Monday, December 04, 2006

beta's empire

David Lynch brews up some hot new disco polo tracks.

It's a style appropriated by everyone from Ghostface to Iñárritu: speak in non-sequiters until the devoted audience, caught up in self-mythology making, begins to believe that the shit makes sense. David Lynch has had such temples built, be they gates of hell in paper bags by a Denny's dumpster or geodesic hunting lodges, spots to get your Transcendental Meditation on, loci to just hummmmm and hmmmmmm yourself to...well, wherever it is you go where there's checkered tiles, Elvis, and blood-red plaits of curtains for eternity.

No doubt already aware that even the very act of watching celluloid flicker involves leaps of faith, wherein the mind must fill in the gaps so that the picture stabilizes, grasping at any and all images and sounds in an attempt to bundle it into coherence, Inland Empire, Lynch's 3-hour, "I bought my shit at Best Buy" DV movie simply laughs at our brains. Fat Buddha-like laughter, not exactly mocking, but it titters and clucks tongues in such a way that he seems to simply wish that his audience would simply be The Tibetan Book of the Dead: turn off the mind and just let the nonsense flow, unhindered by reason, logic, cause.
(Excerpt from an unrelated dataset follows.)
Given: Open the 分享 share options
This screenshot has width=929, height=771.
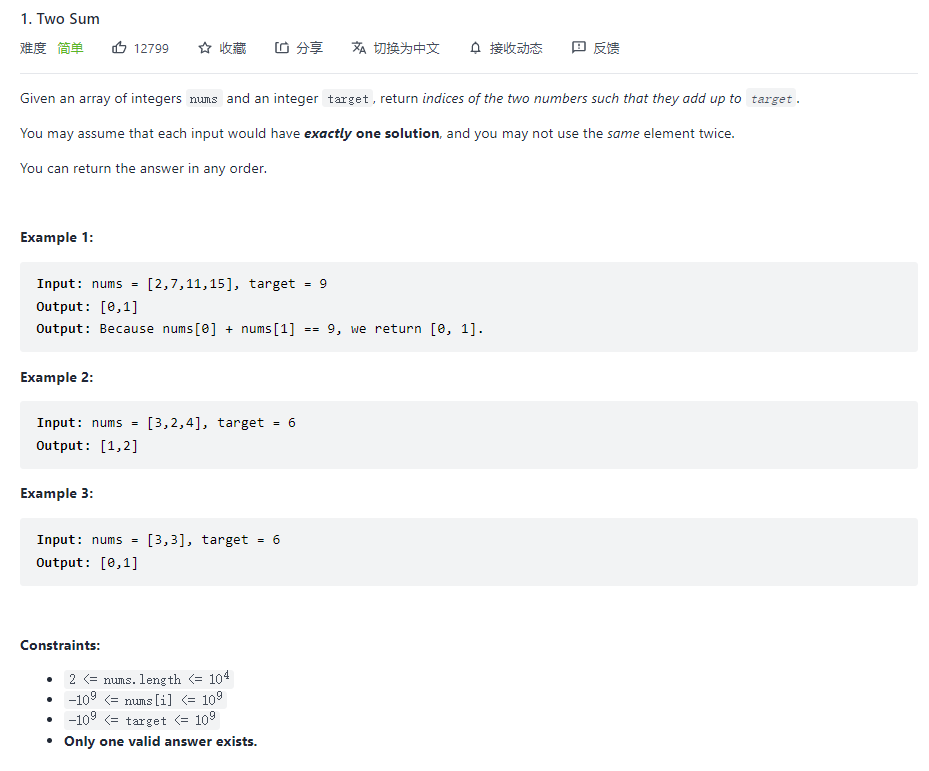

Shot in Lodz, Poland (in addition to the corner of Hollywood and Vine) with long strands of dialogue in Polish, in a way, Inland Empire is one giant Polack joke. Snatches of dialogue throughout seemingly diconnect from their scene and instead waft outwards to deal with the dunderheaded straw-grabbing taking place in the seats, commenting on the audience's jockeying for knowledge:

"You're lost in the marketplace, half-born..."

"...surrounded by screwball stories..."

"Before, after...I don't know what happened first, a mind-fuck on me."

"I'm watching everything go around me like in a dark theatre before they bring the lights up."

The rabbitheaded sitcom that Lynch sprinkles throughout the proceedings (originally a short film on its own) begins to look more and more like the heads of jackasses, voicing such mental flailing as the search for "clues," referencing green jackets and clocks, as if these hero props might hold the key to "figuring it all out." And if Lynch could bring out a baseball bat into the audience at every screening (not an unlikelihood considering how few times this is showing before going to DVD), he would no doubt be screaming --between dinging taters out of our kneecaps-- "Pabst Blue Ribbon! Hot blondes! Titties'n'beer! Quit rubbing your fucking beard and thinking about this shit! One thing I can't fucking stand is warm beards! Makes me fucking puke!"

Barring said lumber, he instead brings me to my knees by using a fucking Beck song at the climax. "Okayokayokay, I'll stop wondering about the plight of women in this movie and how many personas Laura Dern has taken on. Bring back Trent Reznor and Marilyn Manson snuff films, anything, just pleasepleaseplease, turn off 'Black Tamborine'."

And much like any tough iconoclast (I'm thinking here of folk like Cecil Taylor, Deniro, Derek Bailey, Christopher Walken) or anyone whose spent his career bristling and being different, at a certain point, even that act becomes a tired riff. Just because you replace Roy Orbison with Little Eva, or insert Polacks to stand-in for scary midgets, Dennis Hopper, or laughing old people, it doesn't change the fact that Inland Empire is the least frightening, visually fuzzy and garish work. If anything, IE reminds me of something like Thomas Pynchon's V., taking on "the mystery of women" in the way that only a Polack can. Identities blur, places and times change, Dern is both alive and in death throes, women are weeping virgins and screwdriver-wielding whores, and it's not for us to wonder why.

The terror of the everyday, a theme Lynch revelled in for decades, be it on green lawns, in blue tomorrows, behind every restaurant dumpster, under every skirt, is replaced instead with the terror that arises only out of never knowing where you are. And if you don't know where you are, perhaps you don't know who you are either. It's something that Lynch sledgehammers home often through his characters. Sure, there are snatches of fine scenes and infinite theories at play, but with three incessant hours of hammering, how could you possibly miss the nailhead? And what's so frightening about blatant incomprehensibility?